Результаты настоящего исследования показывают, что частота резистентности к ампициллину среди всех изолятов составила 45,9%, а к СМКС/ТМП – 20,4% (табл. 3). Эти данные согласуются с результатами ранее проведенных исследований, показавшими, что резистентность к ампициллину и СМКС/ТМП в Северной Америке продолжает расти [7–9,11–13,15–17,19,20]. Резистентность к нитрофурантоину имела место у 14,3% изолятов. Этот показатель достаточно велик и, по–видимому, отражает тот факт, что лишь 57,5% изолятов были E. coli и значительную часть выделенных микроорганизмов составляли такие энтеробактерии, как Klebsiella spp. и Proteus spp., относительно резистентные к действию нитрофурантоина [7,11,26,27]. Среди E. coli частота резистентности к нитрофурантоину составила 1,1% (табл. 6). Данные о резистентности к ципрофлоксацину (9,7%) и левофлоксацину (8,1%) согласуются с полученными ранее [7,20].
Данное исследование представило важные данные о существовании значительных различий в резистентности возбудителей ИМП в США и Канаде. Частота резистентности к ампициллину, СМКС/ТМП, нитрофурантоину и фторхинолонам была ниже в Канадских центрах, по сравнению с Американскими (табл. 3). Хотя подобные данные о возбудителях ИМП получены впервые, ранее было известно о большей частоте других резистентных к антибиотикам микроорганизмов, таких как резистентные к ванкомицину энтерококки, резистентные к пенициллину Streptococcus pneumoniae, а также обладающие бета–лактамазной активностью E. coli и Klebsiella spp., в США по сравнению с Канадой [28,29].
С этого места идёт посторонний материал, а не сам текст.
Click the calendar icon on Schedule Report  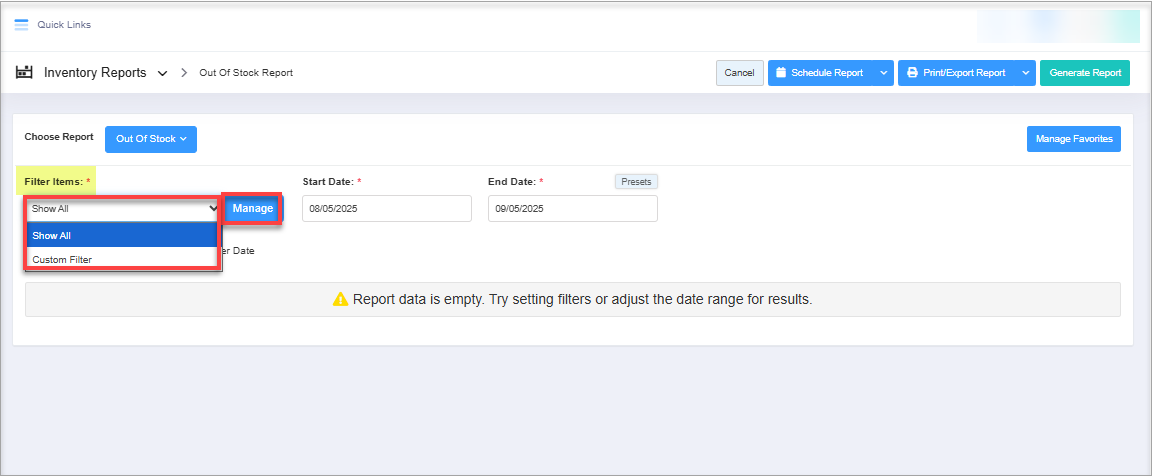(781, 73)
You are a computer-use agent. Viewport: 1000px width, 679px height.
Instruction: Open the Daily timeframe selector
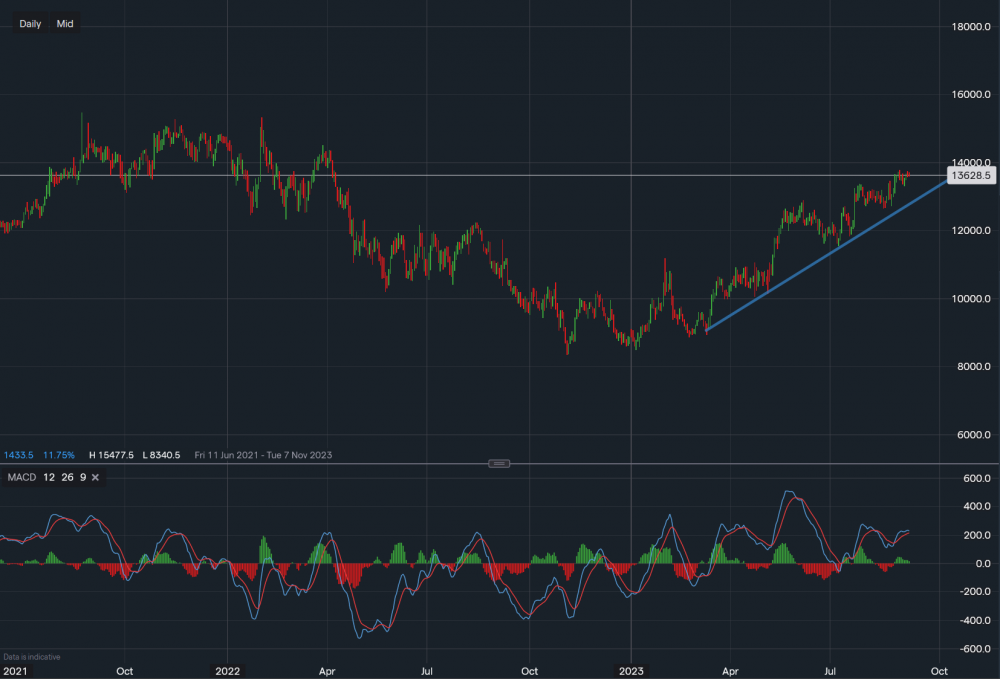click(x=30, y=24)
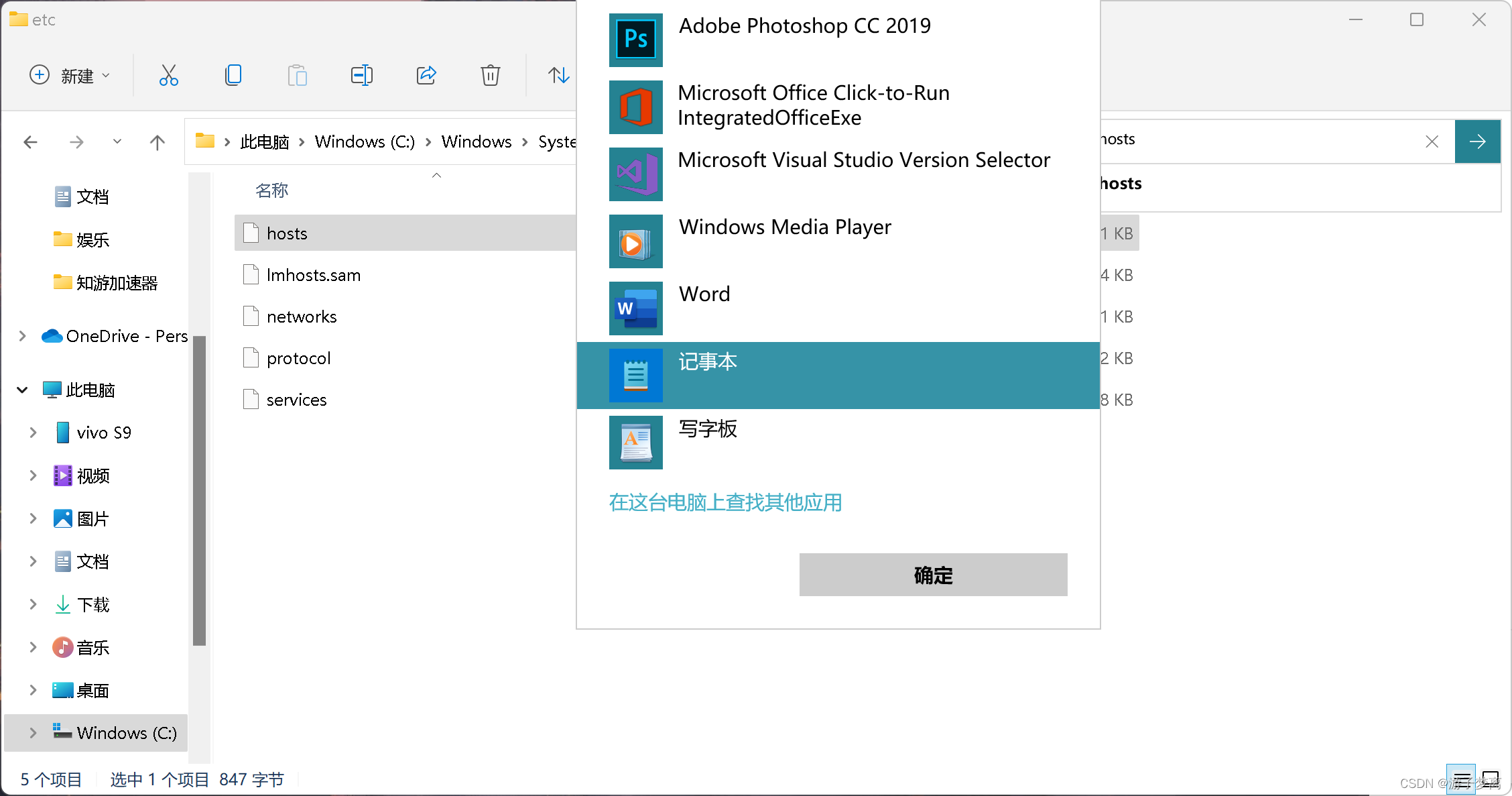This screenshot has width=1512, height=796.
Task: Select Word application icon
Action: [636, 308]
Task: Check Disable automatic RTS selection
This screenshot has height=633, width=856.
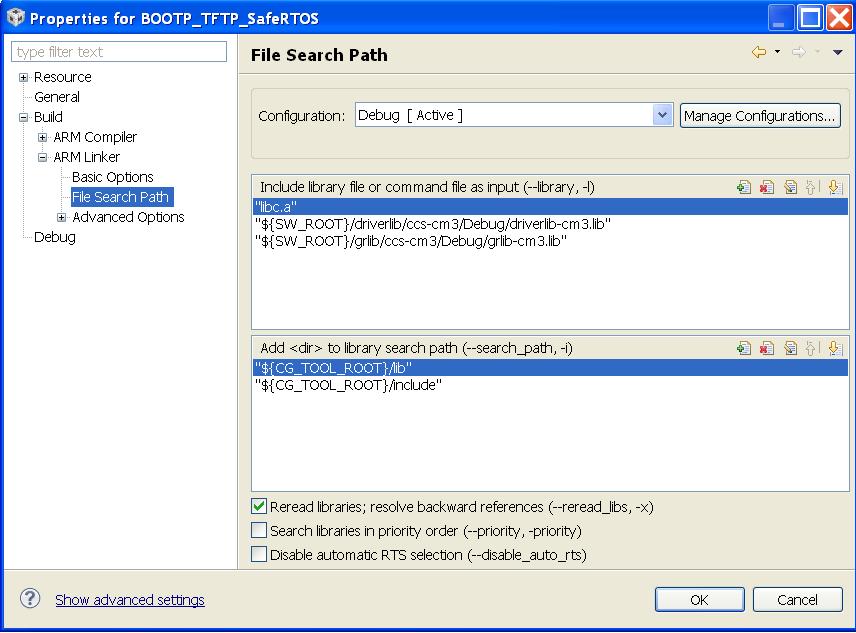Action: (259, 555)
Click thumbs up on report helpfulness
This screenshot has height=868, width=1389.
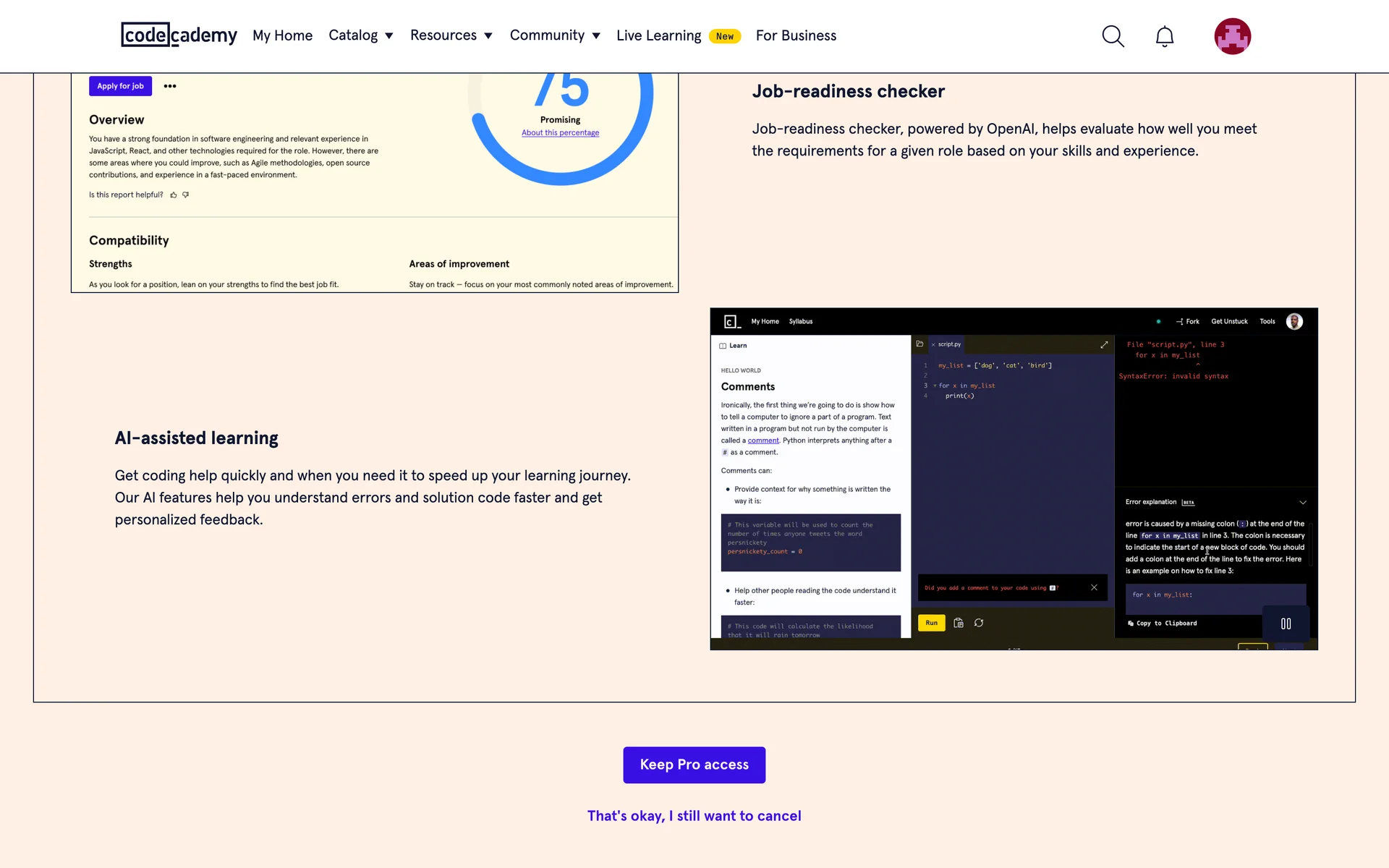tap(174, 195)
Настоящее исследование показало, что среди E. coli частота резистентности к ампициллину составила 37,7%, а к СМКС/ТМП – 21,3% (табл. 6). Эти данные согласуются с опубликованными ранее работами, указывающими на рост резистентности к ампициллину и СМКС/ТМП среди E. coli в Северной Америке [7–12,16,17,20]. Как и в целом среди всех изолятов, частота резистентности среди E. coli, выделенных в США, была выше по сравнению с выделенными в Канаде (табл. 6). Ранее было показано, что возраст, пол и географическое положение оказывают влияние на резистентность возбудителей ИМП к антибактериальным препаратам [2,7–9,11,15,20]. В нашем исследовании вероятность резистентности возбудителей к ампициллину, СМКС/ТМП, нитрофурантоину и фторхинолонам была выше, если они были получены в Американских центрах. Вероятность резистентности к фторхинолонам была выше среди микроорганизмов, полученных у мужчин (табл. 5). Более того, вероятность резистентности к фторхинолонам была выше у возбудителей, полученных у пожилых. Более высокая частота резистентности к фторхинолонам у пожилых была показана и в других работах [12,20]. Это неудивительно, так как изоляты, полученные у мужчин и пожилых людей, с большей вероятностью являлись возбудителями осложненных ИМП. В одном из проведенных ранее исследований было показано, что основными факторами риска наличия резистентности к фторхинолонам у E. coli являются недавний (в течение последних 4 недель) прием фторхинолонов и рецидивная ИМП [30].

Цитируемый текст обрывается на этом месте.